As to what is meant by due diligence, the same has been explained by Hon'ble Supreme Court in J. Samuel and ors. v. Gatuu Mahesh and ors. : (2012) 2 SCC 300 as under:- “19. Due diligence is the idea that reasonable investigation is necessary before certain kinds of relief are requested. Duly diligent efforts are a requirement for a party seeking to use the adjudicatory mechanism to attain an anticipated relief. An advocate representing someone must engage in due diligence to determine that the representations made are factually accurate and sufficient. The term “due diligence” is specifically used in the Code so as to provide a test for determining whether to exercise the discretion in situations of requested amendment after the commencement of trial. 20. A party requesting a relief stemming out of a claim is required to exercise due diligence and it is a requirement which cannot be dispensed with.

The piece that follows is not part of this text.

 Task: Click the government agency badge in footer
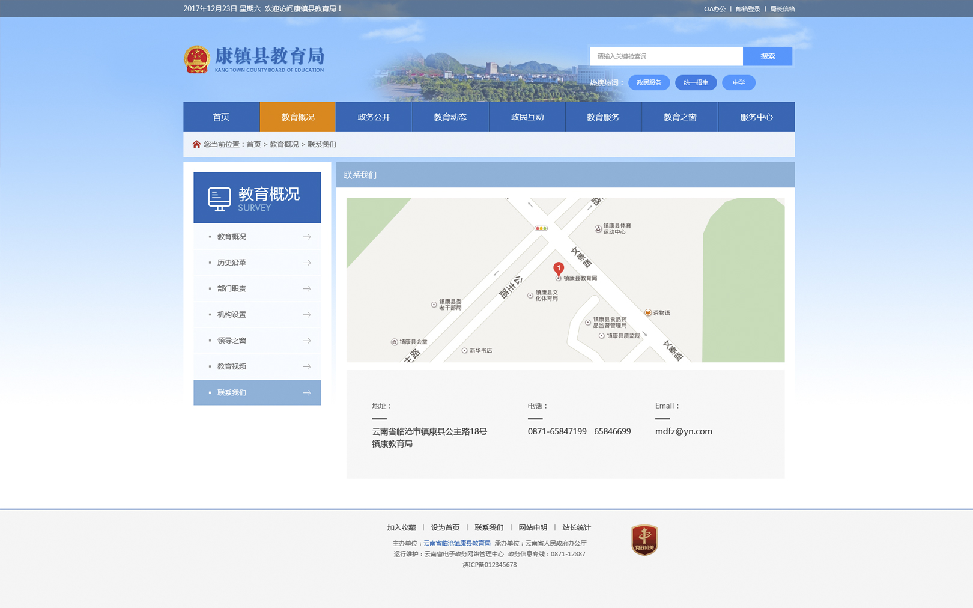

The term “due diligence” determines the scope of a party's constructive knowledge, claim and is very critical to the outcome of the suit.” From the law laid down by Hon'ble Supreme Court in the cases of Vidyabai (supra) and J. Samuel (supra), it is apparent that in the present case the trial has already commenced and, therefore, it was incumbent on the petitioner to make out a case that in spite of due diligence the matter could not be raised before the commencement of trial; as already noticed hereinbefore, not a word has been indicated in the application in this regard and, therefore, jurisdictional fact for invoking provisions of Order 6, Rule 17 CPC have not been alleged in the application and, therefore, the trial court was justified in rejecting the application filed by the petitioner.” In view of the fact that petitioner has failed to make any averments regarding the proviso to Rule VI, Rule 17 CPC, the application was rightly rejected by the trial court. 8. So far as the pendency of the revision filed by the petitioner is concerned, any order passed on the said revision petition would give a fresh cause to the petitioner, and in case any such application is filed by the petitioner, the same shall be decided by the trial court on its own merit. With the above observations, the writ petition filed by the petitioner is dismissed.